If you're not careful, you can end up with three power alleys, an extremely narrow pattern from your ground-stacked subwoofers, and cancellation that happens at varying audience depths. Solving the traditional left/right stacked subwoofer power alley problem for large PA systems is non-trivial. Modeling is your friend!

Charlie Hughes:
Very nice illustration of what's going on Harry.  I would like to make a couple of comments to clarify things.

HarryBrillJr. wrote on Fri, 15 January 2010 01:59
http://www.tigeraudioinc.com/endfire2.jpg
Better rejection of more frequencies in the rear, and better overall control, less impact.
The image in the link above illustrates a cardioid set-up.  Not an end-fire array, per se.


HarryBrillJr. wrote on Fri, 15 January 2010 01:59
http://www.tigeraudioinc.com/endfire.jpg
Better impact, but less control.
The image in this link is of an end-fire array.

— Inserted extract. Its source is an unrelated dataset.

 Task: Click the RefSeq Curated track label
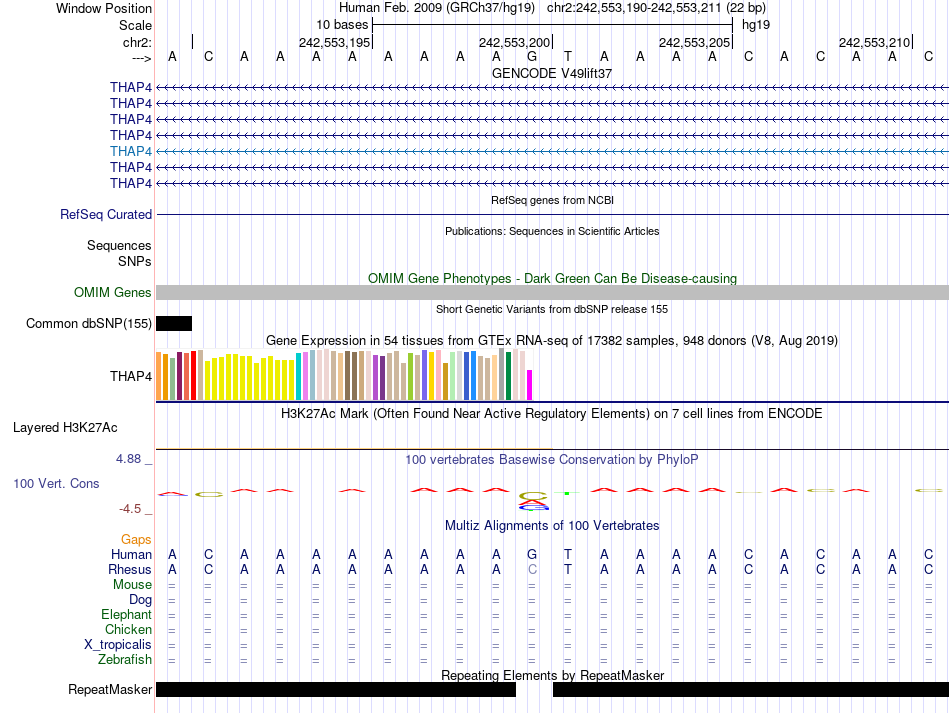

More sources (subs) can be added to the end-fire array, with each one delayed to the end source (sub).  The result of adding more sources with the appropriate delay is tighter pattern control.

HarryBrillJr.:
Charlie Hughes wrote on Fri, 15 January 2010 16:17
Very nice illustration of what's going on Harry.  I would like to make a couple of comments to clarify things.

HarryBrillJr. wrote on Fri, 15 January 2010 01:59
http://www.tigeraudioinc.com/endfire2.jpg
Better rejection of more frequencies in the rear, and better overall control, less impact.
The image in the link above illustrates a cardioid set-up.  Not an end-fire array, per se.



Thank you for the comments Charlie.  I expected someone to reply.
I fundamentally disagree with that naming scheme, although I go out of my way in class to mention that people "call" that deployment cardioid.  It's all about communication.  Cardioid is a POLAR PATTERN, end fire is the deployment (or array) used to achieve that polar pattern.  No need to argue, we can agree to disagree on that.  The 4 deep end fire is also cardioid and even approaches super cardioid although it varies by frequency.  I think all of these implementations should have names.  What they are named, I don't care, but cardioid (or any other polar pattern description should not be one of the names.  It's very confusing for the average sound guy like me.
At the show I'm currently working they deployed an "omni sub array."  That doesn't describe the way the cabinets are stacked, just the polar pattern, which is the result of that deployment.

I don't see anything controversial about it.

Justin Sumrall:
Bennett Prescott wrote on Fri, 15 January 2010 02:14
What's controversial about it?



Looks like that has been proven  

Jerome Casinger:
How is it that between endfire and endfire2 links everything is the same except you flip the polarity on endfire2 but get the same result as the first link. If you have everything set up the same as shown in the two links but then flip the polarity in one of them would that cause cancelation unless you turned and pointed one sub backwards?